O motivo de tal submissão não poderia ser mais concreto. Dois anos antes o mundo escapara da primeira e última guerra nuclear. O apocalipse foi evitado por John Kennedy, que fez Nikita Kruschev retirar mísseis soviéticos que vinham sendo instalados em Cuba. Nunca houve um prognóstico sobre o restaria do mundo se ambos os lados deflagrassem a guerra nuclear, inevitável se Kruschev não voltasse atrás.
Vencida a intromissão soviética nos quintais latinos dos Estados Unidos, os países do continente foram fechados de Norte a Sul com ditaduras de direita. O conflito da Guerra Fria foi concentrado no Vietnam.
Como em uma guerra a primeira vítima sempre é a verdade, saber exatamente o que se passou ainda dependerá de prospecção. Basta ver que só após Gorbachev o mundo tomou conhecimento do que se passava por trás da Cortina de Ferro assassina de Stalin, a começar da Rússia e depois na Polônia.
Sob a eficiente propaganda americana, ser comunista tornou-se no ocidente sinônimo do pior que poderia haver no mundo. Na vala comum imposta a todos, jovens latinos, idealistas, preocupados com soberania de seus países, foram tratados da mesma forma que alucinados terroristas. Ao final, tudo virou um banho de sangue, sobretudo na Argentina e no Chile.

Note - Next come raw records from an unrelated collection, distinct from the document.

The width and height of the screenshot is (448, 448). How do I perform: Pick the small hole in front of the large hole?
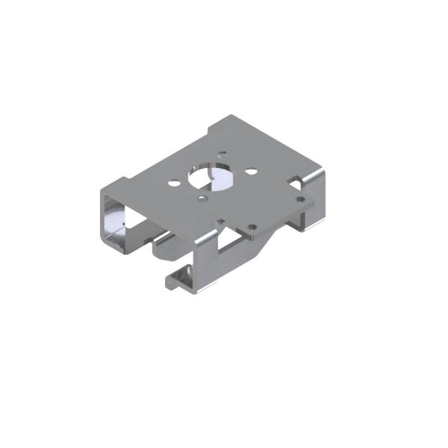click(203, 199)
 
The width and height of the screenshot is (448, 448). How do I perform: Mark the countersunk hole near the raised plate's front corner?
click(252, 228)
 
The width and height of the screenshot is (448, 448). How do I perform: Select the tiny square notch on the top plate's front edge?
click(221, 221)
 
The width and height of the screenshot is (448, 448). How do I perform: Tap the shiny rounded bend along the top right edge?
click(317, 175)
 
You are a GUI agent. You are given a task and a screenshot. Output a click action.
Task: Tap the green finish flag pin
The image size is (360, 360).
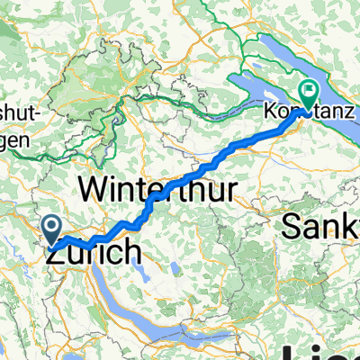click(308, 92)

Se no Brasil nem tanto, o terrorismo de direita, que também existiu, retaliado pela esquerda, deixou marcas, traumas e incógnitas sepulturas.
Resultantes da propaganda ideológica no País mobilizaram a cena política de Rio Claro entre março e abril de 1964. Jovens idealistas, sindicalistas e alguns entusiastas da história viram-se, por isso, associados ao comunismo.
Em 2014 a Câmara Municipal restituiu simbolicamente os mandatos aos cassados de 1964 em sessão histórica.